Man Haron Monis, also known as “Sheikh Haron,” is the Iranian refugee who took about 40 people hostage at Sydney, Australia’s Lindt Chocolate Cafe in the morning of Dec. 15. Haron has had a sordid history since emigrating to Australia in 1996, and appears to consider himself a recent convert to Sunni Islam from Shiite Islam. He is a self-styled sheikh facing multiple charges of sexual assault as well as being an accessory to murder. Haron wrote on his own website that he “promotes peace” and that all the criminal charges against him are a set-up, comparing himself to Julian Assange, currently holed up in the Ecuadorian Embassy in London to avoid facing rape charges in Sweden. Although he was known to the authorities, security experts said preventing attacks by people acting alone could be difficult.
Today’s crisis throws into sharp relief the dangers of lone wolf terrorism.

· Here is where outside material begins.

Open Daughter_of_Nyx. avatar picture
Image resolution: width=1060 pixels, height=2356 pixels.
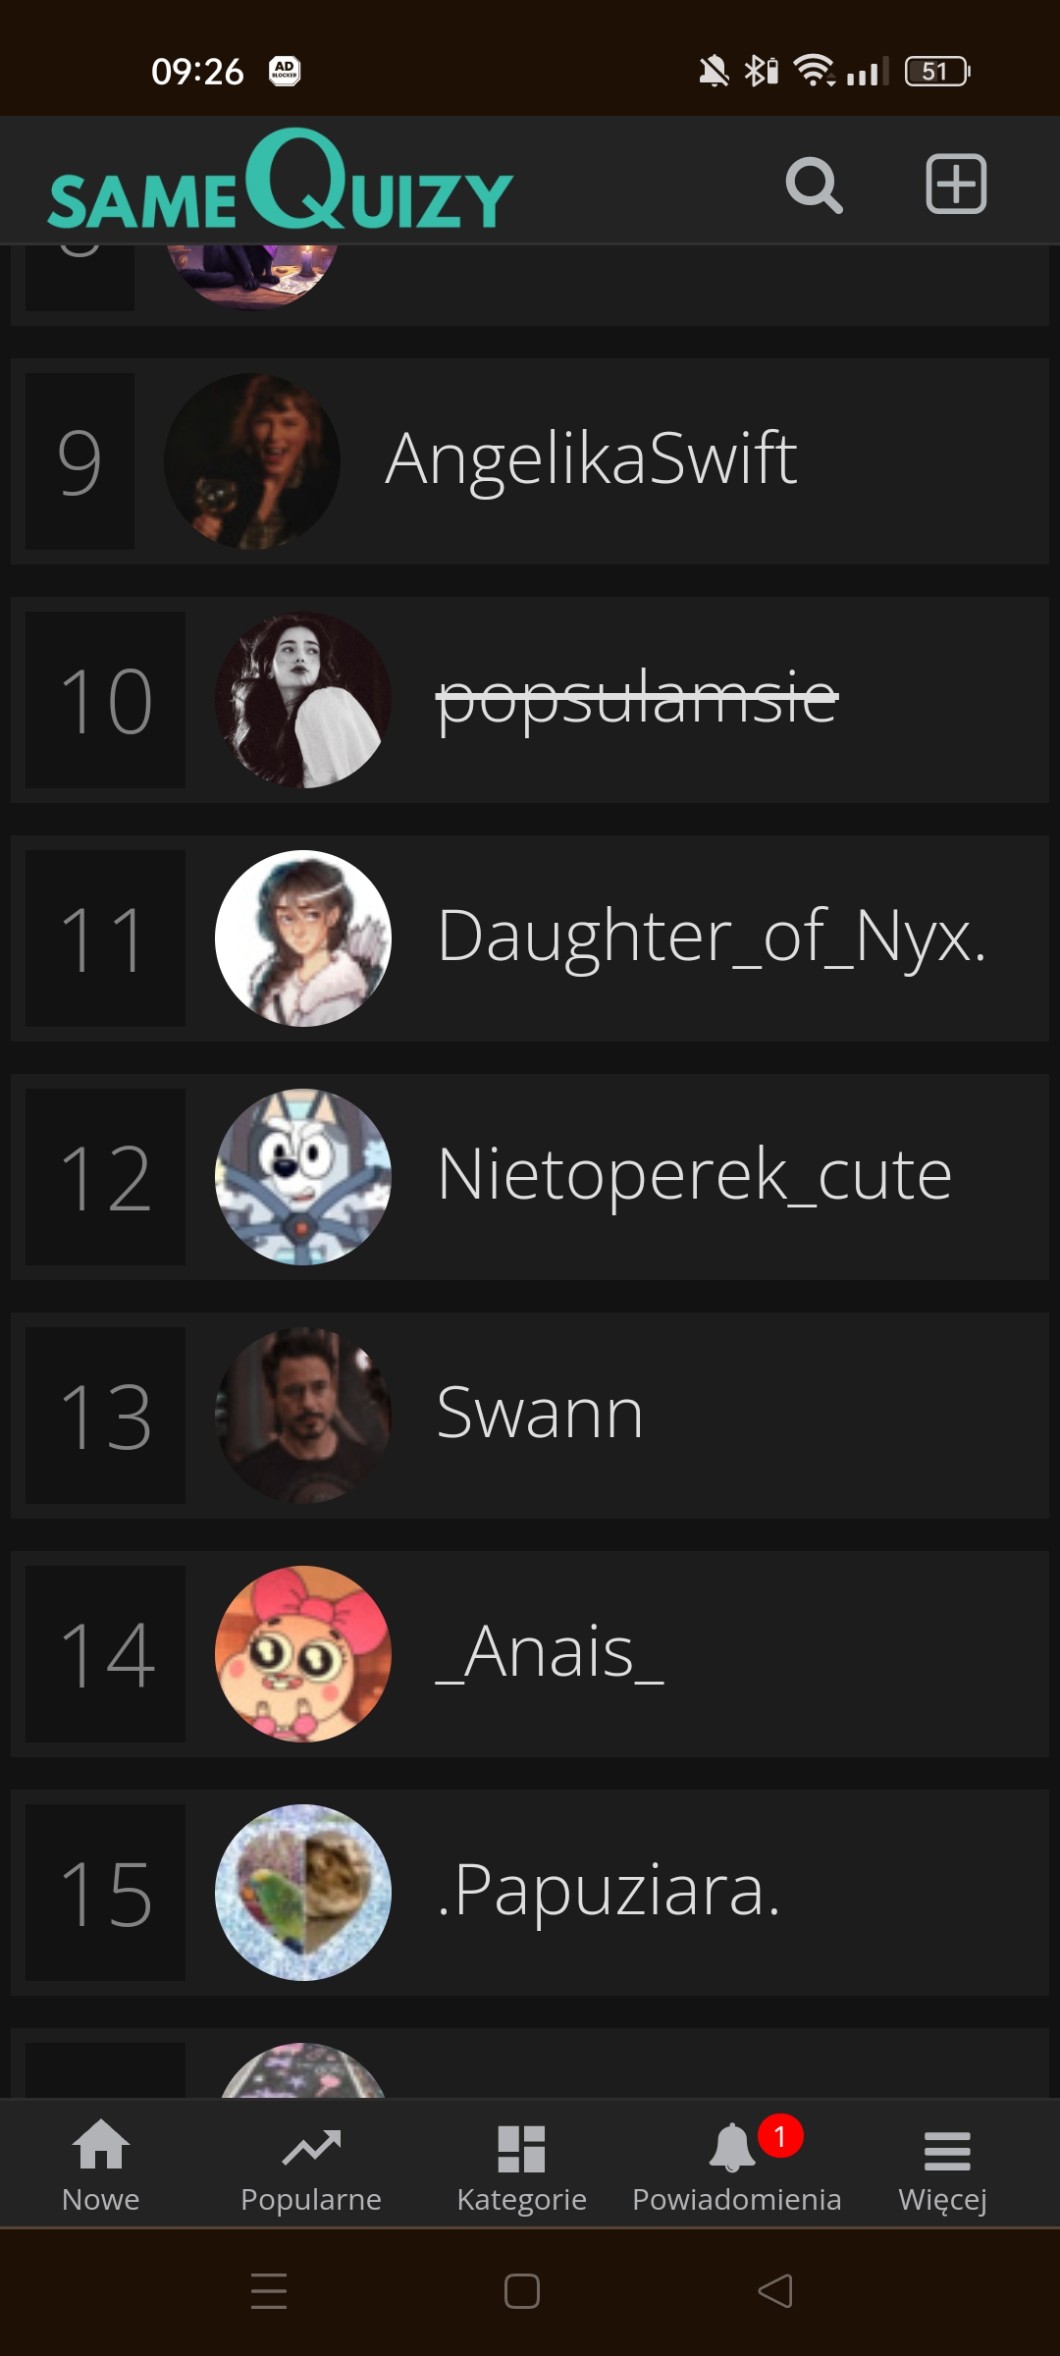[303, 938]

Cornell University law professor Jens David Ohlin
Until now, Haron achieved a minor amount of criminal notoriety in Australia. He mounted a Westboro Baptist Church-style campaign against the widows and loved ones of Australian soldiers killed in Afghanistan, sending offensive letters to them and also to the survivors of an Australian official murdered in the terrorist bombing of the Marriott Hotel in Jakarta in 2009. He has frequently behaved strangely in court, appearing draped in chains for one court date in 2009, and chaining himself to the Sydney courthouse steps, and seeking to represent himself despite repeated warnings from the judge that that would likely increase his chance of conviction. Last Friday, he lost his final appeal for his conviction of sending threatening letters to the family of dead Australian soldiers.